Levels of significance for ANOVA: * p ≤ 0.05; ** p ≤ 0.01; *** p ≤ 0.001; ns, non-significant.

).

In Lednice, the highest mean fresh weight (FW) was noticed for the bulbs from S11 and S12 size groups and lifted as the latest (S11-LT3 13.6 g; S12-LT3 14.0 g) (Figure 3). The lowest mean FW (1.3 g) was observed for the smallest bulbs lifted immediately after flowering (S1-LT1); however, it was not significantly different from FW of S1 bulbs group lifted two and four weeks after flowering. Within each size group S4–S12, the FW statistically increased with each other lifting term. Generally, along with increasing bulb size group and delaying lifting term, the DW of plant organs increased, but these differences were not always of statistical significance. The highest mean values for bulb DW (4.8 g), leaf DW (0.7 g) and plant TDW (6.1 g) were noticed for the combination S12-LT3, which, however, did not statistically differ from S11-LT3 combination. All mentioned parameters were the lowest for S1-LT1 bulbs (0.3 g; 0.08 g; 0.5 g), but in comparison to some other combinations, those values were statistically alike. Similar trends were observed in Krakow conditions (Figure 4). Most often, with the size of planted bulbs their FW increased after the bulb lifting. The highest mean value of bulb FW was obtained in combination S12-LT3 (10.7 g), while the lowest in S1-LT1/LT2/LT3 (1.4–1.7 g); however, it was significantly alike with the S2-LT1/LT2 combination. Within each bulb size group (except S1–S3), delaying the term of lifting resulted in statistically higher bulb FW. Similarly, the later the lifting term and the bigger the bulbs, the higher the dry weight (DW) of bulb and plant (TDW). The highest mean values of these parameters (3.85 g and 4.45 g, respectively) were indicated for S12-LT3 combinations, wherein plant TDW was not significantly different from S12-LT2. Bulb DW and plant TDW of S12-LT3 were 7–8 times higher than those noticed for S1-LT1/LT2/LT3. According to Rees [26], the decrease or increase of Narcissus bulb weight is related to the carbohydrate status of the plant. Moreover, the weight of harvested bulbs is higher in plants with more leaves (e.g., in Lilium) [27] and more leaves per plant are usually produced by larger bulbs than by smaller ones (e.g., in Lachenalia) [13]. In our study, an increase in leaf DW was observed along with an increase in the size of planted bulbs. However, this tendency was not of a model nature.
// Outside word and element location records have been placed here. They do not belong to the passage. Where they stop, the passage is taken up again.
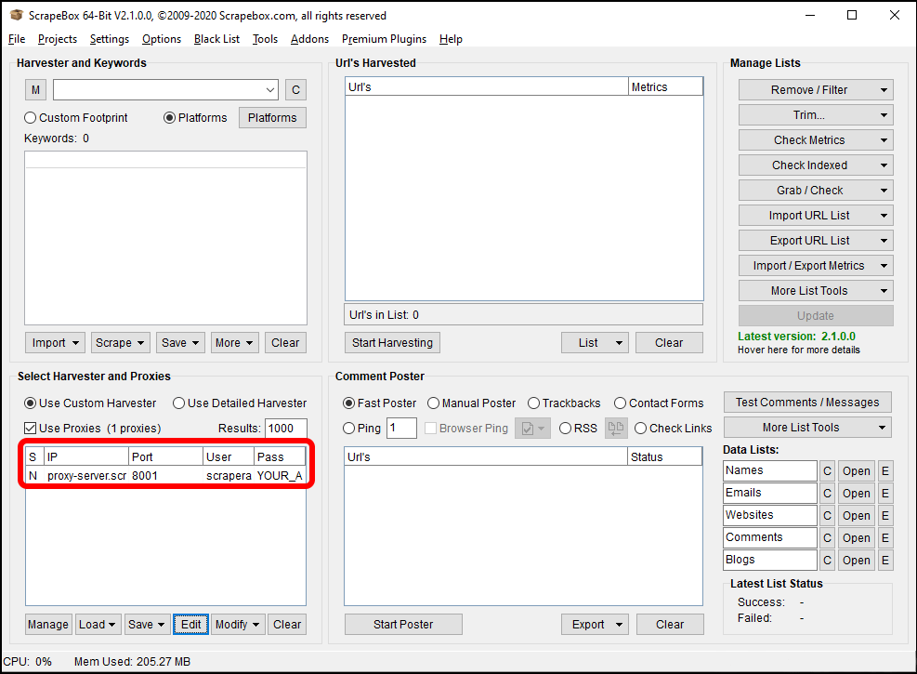Click the M footprint merge icon

pyautogui.click(x=34, y=89)
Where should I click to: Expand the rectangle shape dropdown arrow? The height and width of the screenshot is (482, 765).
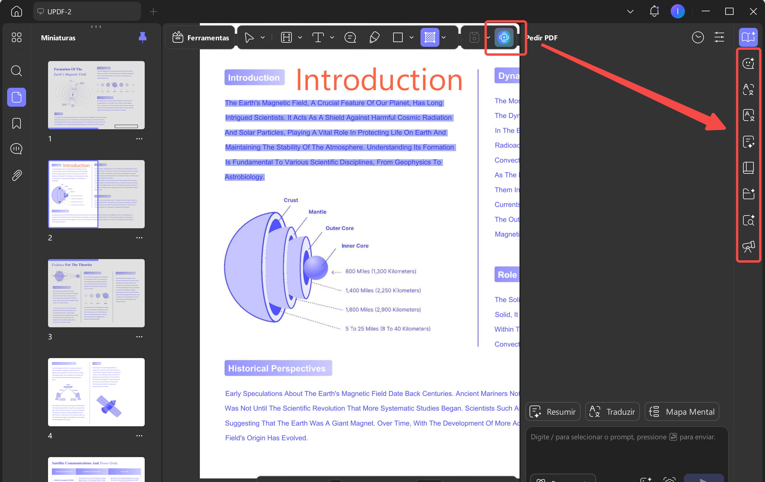pyautogui.click(x=411, y=37)
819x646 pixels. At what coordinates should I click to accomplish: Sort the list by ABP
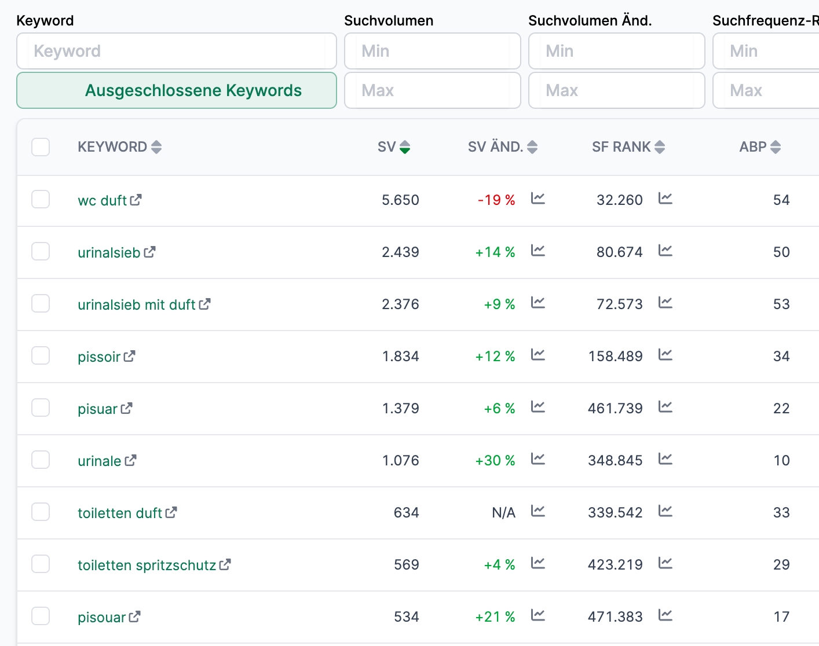(759, 146)
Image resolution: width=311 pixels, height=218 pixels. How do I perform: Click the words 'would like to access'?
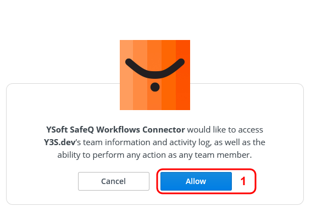(225, 130)
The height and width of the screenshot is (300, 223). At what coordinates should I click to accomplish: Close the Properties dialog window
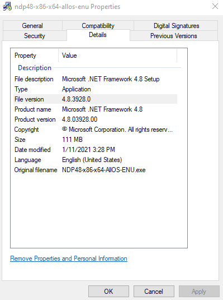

As reported [19], very early narcissus bulb lifting term or leaves defoliation conducted two to four weeks after flowering have a significant and detrimental effect on bulbs’ yields. Based on the results obtained, it can be hypothesized (stated) that in the case of the smallest bulbs (S1–S2), the date of lifting does not affect the value of the dry matter of the organs (which determines its quality), and therefore they can be lifted at any convenient time within 4 weeks from flowering. In the case of larger bulbs, the time of lifting is an important intervention—it is worth leaving the bulbs longer in the ground to get better quality organs. However, in determining the time of bulb lifting, weather conditions in the growing season should be taken into account. Prolonged moist periods favor the development of fungal diseases (e.g., Fusarium, Botrytis, Penicillium) which may infect narcissus bulbs staying too long in the ground [4]. Late bulb lifting may also increase viruses’ infections even by three-fold [28]. In view of the mentioned difficulties, the priority is the health of the material obtained, not its size.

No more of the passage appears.